However, a mixed effects meta-analysis model can account for the fact that some measures may be confounded with design features in the available literature (e.g., if only one research group has published results with a particular measure, then it will be harder to tease apart characteristics of the measure from the set of design factors used by the group). Multivariate meta-analyses can disentangle the effects of design artifact from the differences between measures, allowing direct comparison of measure performance (Viechtbauer, 2010). Clinicians would want to know which measure to use for high stakes decisions, and researchers could enhance studies by switching to the more valid measure.

Research Questions/Hypotheses[edit | edit source]

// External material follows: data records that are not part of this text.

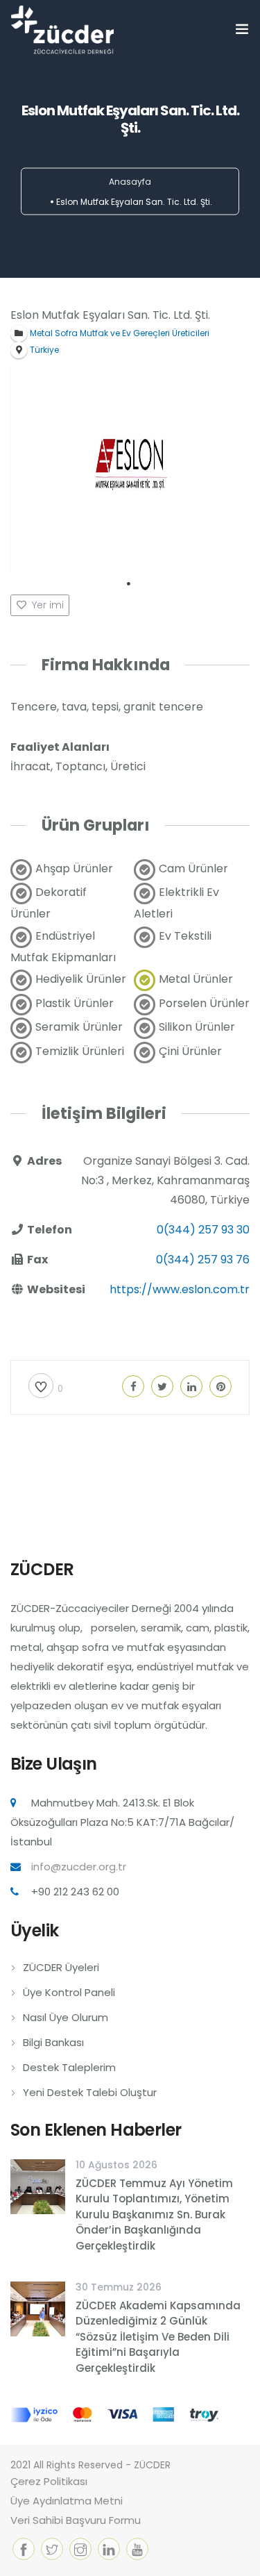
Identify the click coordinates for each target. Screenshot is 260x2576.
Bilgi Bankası (53, 2042)
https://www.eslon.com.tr (180, 1289)
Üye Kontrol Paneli (69, 1992)
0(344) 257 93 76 (203, 1260)
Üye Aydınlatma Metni (66, 2500)
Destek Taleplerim (69, 2067)
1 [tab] (128, 584)
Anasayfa (130, 182)
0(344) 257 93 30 (203, 1230)
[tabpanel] (130, 469)
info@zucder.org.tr (78, 1866)
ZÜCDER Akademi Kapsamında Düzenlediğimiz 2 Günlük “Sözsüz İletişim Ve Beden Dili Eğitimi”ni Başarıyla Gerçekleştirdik (158, 2336)
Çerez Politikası (48, 2481)
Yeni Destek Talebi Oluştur (90, 2092)
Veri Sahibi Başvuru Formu (75, 2520)
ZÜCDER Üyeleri (61, 1967)
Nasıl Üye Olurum (65, 2017)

We expected the average effect size to be large, reflecting a big standardized difference in mean scores for those with bipolar versus other conditions. However, we also expected the effect sizes to show significant heterogeneity, and we had specific hypotheses about moderating variables. Based on the few prior within-sample comparisons, we predicted that caregiver report would show larger average effect sizes than youth or teacher report. We also hypothesized that scale content would matter: measures that ask about symptoms more specific to mania should show larger overall effect sizes than measures that focus on externalizing symptoms in general, or that combine components originally designed to assess depression, attention problems, and aggressive behavior.[29][96] A third hypothesis was that studies that only directly interviewed the caregiver would produce larger effect size estimates than those that included direct interview and observation of the youth as part of the criterion diagnosis, due to shared source variance. A fourth hypothesis was that the use of more “distilled” samples that identify more homogeneous and symptomatic cases of bipolar, exclude diagnoses that frequently are difficult to distinguish from bipolar, or that include healthy controls in the comparison group, would yield much larger effect sizes.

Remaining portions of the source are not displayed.